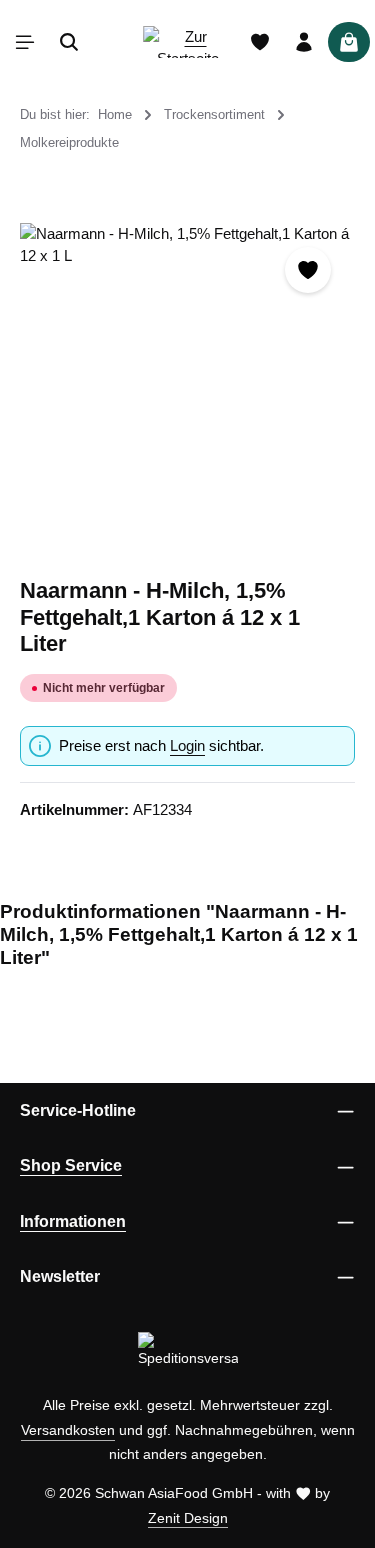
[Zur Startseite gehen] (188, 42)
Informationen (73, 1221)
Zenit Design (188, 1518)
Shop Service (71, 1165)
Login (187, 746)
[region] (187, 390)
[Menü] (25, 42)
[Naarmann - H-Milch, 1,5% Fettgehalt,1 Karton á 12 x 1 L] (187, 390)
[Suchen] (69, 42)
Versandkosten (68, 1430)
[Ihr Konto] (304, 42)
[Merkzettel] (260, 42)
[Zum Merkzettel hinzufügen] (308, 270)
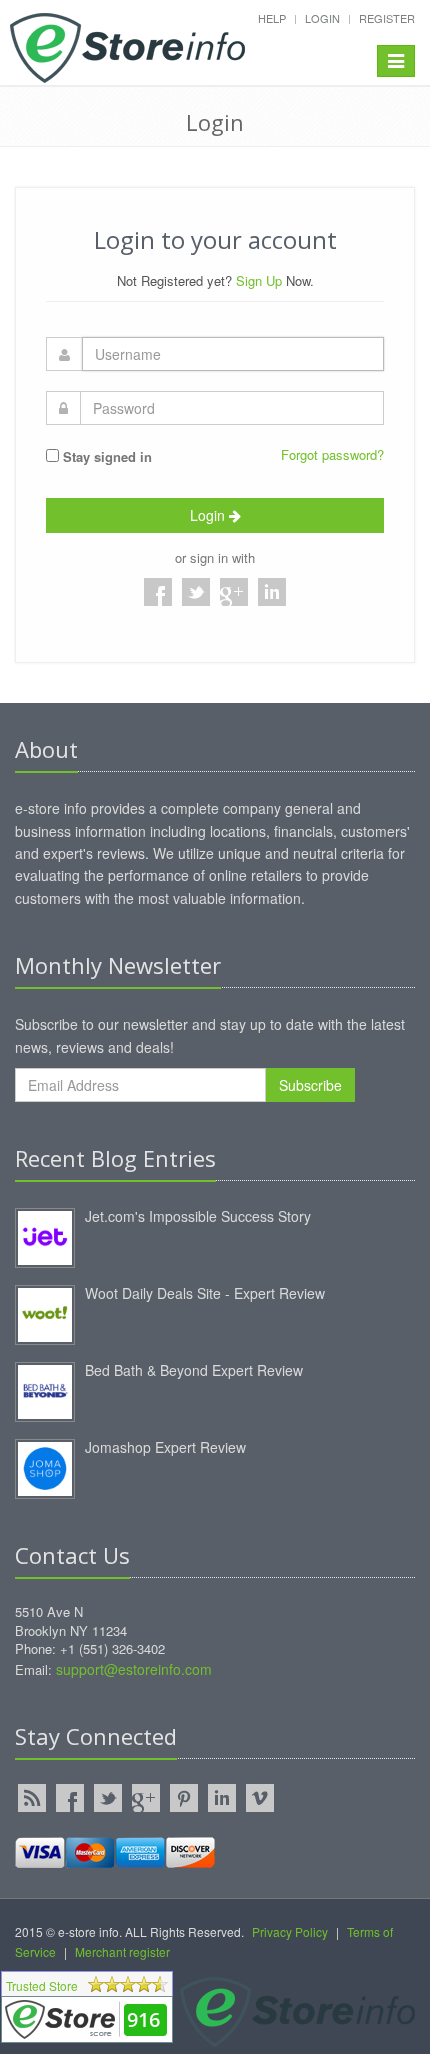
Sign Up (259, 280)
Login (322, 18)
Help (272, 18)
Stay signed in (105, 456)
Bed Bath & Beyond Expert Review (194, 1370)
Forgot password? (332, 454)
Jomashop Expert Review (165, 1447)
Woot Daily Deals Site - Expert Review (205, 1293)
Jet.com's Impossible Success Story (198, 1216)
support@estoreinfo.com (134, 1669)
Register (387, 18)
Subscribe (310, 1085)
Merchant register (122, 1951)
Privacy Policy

==

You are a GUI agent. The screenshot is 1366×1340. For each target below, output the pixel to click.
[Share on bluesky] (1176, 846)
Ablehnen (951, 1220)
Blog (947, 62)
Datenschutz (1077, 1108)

...

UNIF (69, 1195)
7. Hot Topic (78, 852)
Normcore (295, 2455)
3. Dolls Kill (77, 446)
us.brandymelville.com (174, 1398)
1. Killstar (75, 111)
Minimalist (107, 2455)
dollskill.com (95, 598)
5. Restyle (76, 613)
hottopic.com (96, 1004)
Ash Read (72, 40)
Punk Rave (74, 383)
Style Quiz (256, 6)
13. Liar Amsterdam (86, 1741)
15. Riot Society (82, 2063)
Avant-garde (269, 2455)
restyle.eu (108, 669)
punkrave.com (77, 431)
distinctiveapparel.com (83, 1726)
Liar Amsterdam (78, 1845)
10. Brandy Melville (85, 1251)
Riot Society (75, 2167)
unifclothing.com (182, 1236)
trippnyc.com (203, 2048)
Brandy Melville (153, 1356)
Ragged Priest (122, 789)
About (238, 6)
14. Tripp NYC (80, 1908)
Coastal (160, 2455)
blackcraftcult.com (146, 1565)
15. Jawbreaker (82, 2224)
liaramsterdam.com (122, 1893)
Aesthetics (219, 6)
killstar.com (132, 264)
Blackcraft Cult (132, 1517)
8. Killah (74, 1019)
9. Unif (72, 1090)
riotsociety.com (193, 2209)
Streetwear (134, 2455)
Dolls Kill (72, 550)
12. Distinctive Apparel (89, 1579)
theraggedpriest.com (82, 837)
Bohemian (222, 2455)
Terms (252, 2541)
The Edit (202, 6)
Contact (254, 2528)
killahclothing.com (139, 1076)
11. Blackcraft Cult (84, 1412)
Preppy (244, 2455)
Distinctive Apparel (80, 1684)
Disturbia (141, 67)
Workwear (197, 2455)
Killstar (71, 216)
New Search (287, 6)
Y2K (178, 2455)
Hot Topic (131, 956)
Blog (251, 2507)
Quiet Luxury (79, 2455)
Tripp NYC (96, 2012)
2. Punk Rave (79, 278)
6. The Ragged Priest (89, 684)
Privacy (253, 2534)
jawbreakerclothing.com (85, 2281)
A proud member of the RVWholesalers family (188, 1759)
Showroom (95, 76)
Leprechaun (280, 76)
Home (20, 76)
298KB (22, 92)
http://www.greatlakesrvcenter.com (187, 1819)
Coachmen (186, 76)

→ TASK PROMPT
Set down precisely the lines above between the line holding "Aesthetics (219, 6)" and the line holding "Coachmen (186, 76)", inclusive, and nothing beyond them.

→ RESPONSE AREA
Aesthetics (219, 6)
killstar.com (132, 264)
Blackcraft Cult (132, 1517)
8. Killah (74, 1019)
9. Unif (72, 1090)
riotsociety.com (193, 2209)
Streetwear (134, 2455)
Dolls Kill (72, 550)
12. Distinctive Apparel (89, 1579)
theraggedpriest.com (82, 837)
Bohemian (222, 2455)
Terms (252, 2541)
The Edit (202, 6)
Contact (254, 2528)
killahclothing.com (139, 1076)
11. Blackcraft Cult (84, 1412)
Preppy (244, 2455)
Distinctive Apparel (80, 1684)
Disturbia (141, 67)
Workwear (197, 2455)
Killstar (71, 216)
New Search (287, 6)
Y2K (178, 2455)
Hot Topic (131, 956)
Blog (251, 2507)
Quiet Luxury (79, 2455)
Tripp NYC (96, 2012)
2. Punk Rave (79, 278)
6. The Ragged Priest (89, 684)
Privacy (253, 2534)
jawbreakerclothing.com (85, 2281)
A proud member of the RVWholesalers family (188, 1759)
Showroom (95, 76)
Leprechaun (280, 76)
Home (20, 76)
298KB (22, 92)
http://www.greatlakesrvcenter.com (187, 1819)
Coachmen (186, 76)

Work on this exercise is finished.